Zevahiri’nin öldürülme operasyonuna ilişkin, az miktarda bilgi bulunuyor. Afganistan tarafındaki muhatap Taliban hükümeti, Zevahiri’nin Kabil’deki varlıklarından haberdar olmadıklarını açıkladı. ABD kanadında ise Başkan Biden, önemli detaylı vermezken yetkililerin basına verdiği demeçlerden bazı bilgiler edinildi. Reuters’a konuşan ve ismini gizli tutan ABD yetkilisine göre, CIA, 2022 yılının başından itibaren Zevahiri’nin aile üyeleri ile bir araya gelmek adına Kabil’deki eve taşındığını tespit edip, uzun süren bir incelemeye tabi tutmuş ve ardından da en uygun anı bekleyerek operasyonu gerçekleştirmiş. Yetkiliye göre, ABD SİHA’sı 30 Temmuz’u 31 Temmuz’a bağlayan gece saat 00:48’de Hellfire füzeleri kullanarak Zevahiri’yi öldürmüş.

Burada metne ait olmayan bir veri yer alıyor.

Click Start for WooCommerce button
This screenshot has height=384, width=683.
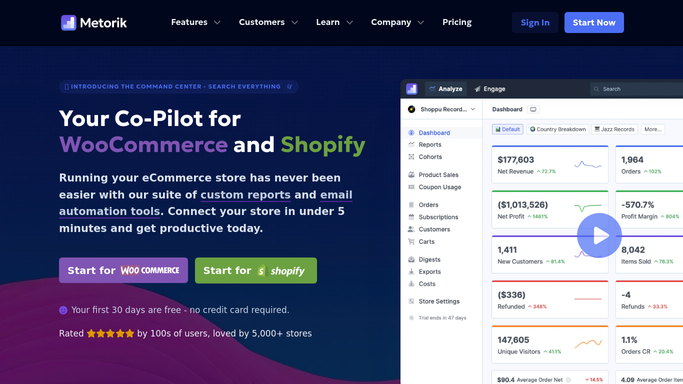(123, 270)
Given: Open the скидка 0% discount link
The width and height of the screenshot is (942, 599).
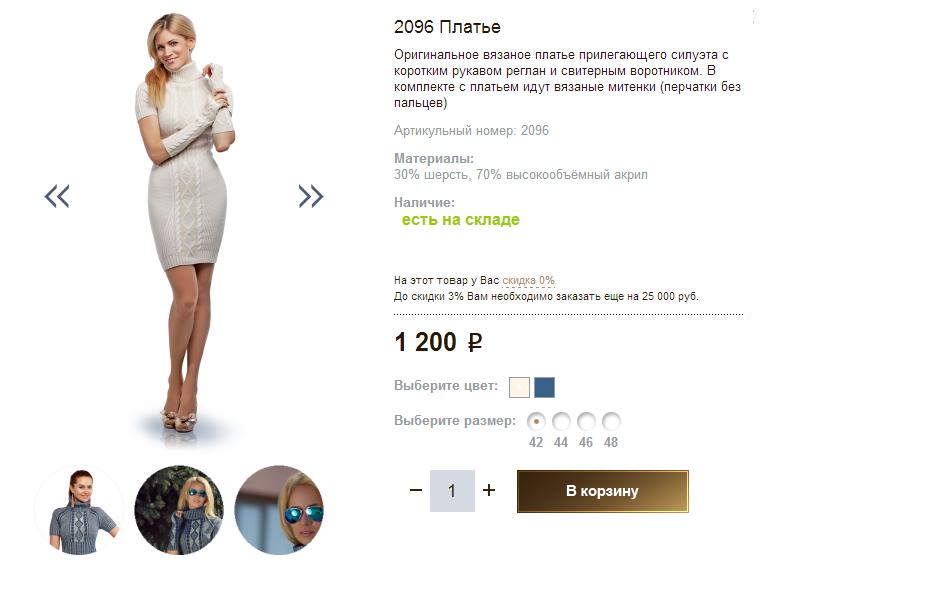Looking at the screenshot, I should pyautogui.click(x=528, y=281).
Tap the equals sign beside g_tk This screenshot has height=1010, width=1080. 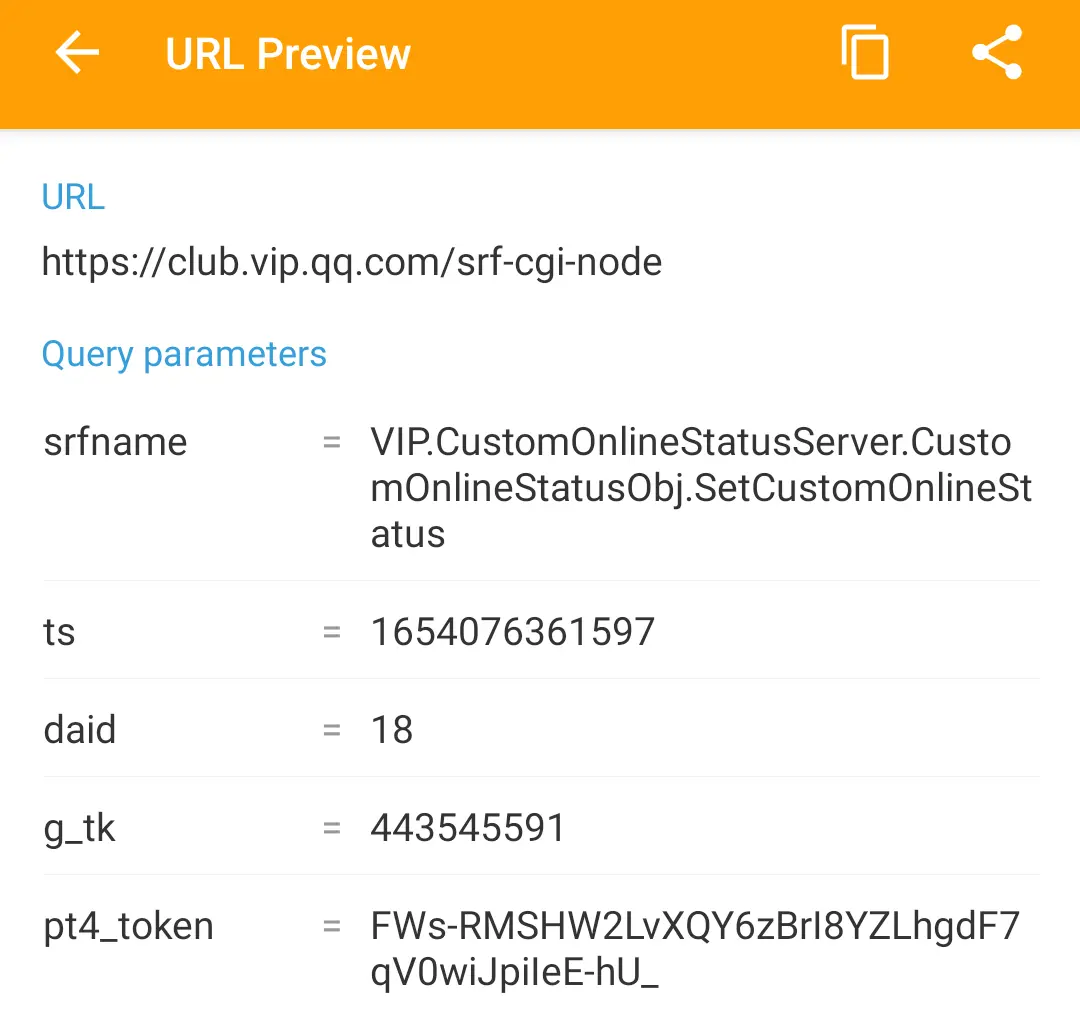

El Kaide’de Zevahiri Liderliği
Usame Bin Ladin’in 2 Mayıs 2011’de öldürülmesinden bu yana El Kaide liderliğini sürdüren Zevahiri, öncesinde de Mısır başta olmak üzere İslam coğrafyasındaki faaliyetleri onu El Kaide adına veteran bir lider yapmıştı. 11 Eylül saldırılarının dahi planlayıcısı olduğu iddiaları, örgütün birçok saldırısını organize etmesinin yanında Mısır’da bitirdiği Tıp Fakültesi’nden kaynaklı olarak ‘Doktor’ unvanı onun Usame Bin Ladin’in ardından lider yapmaya yetse de El Kaide onun döneminde yalnızca ABD ile değil, içeriden meydan okumalarla karşı karşıya kalacaktı.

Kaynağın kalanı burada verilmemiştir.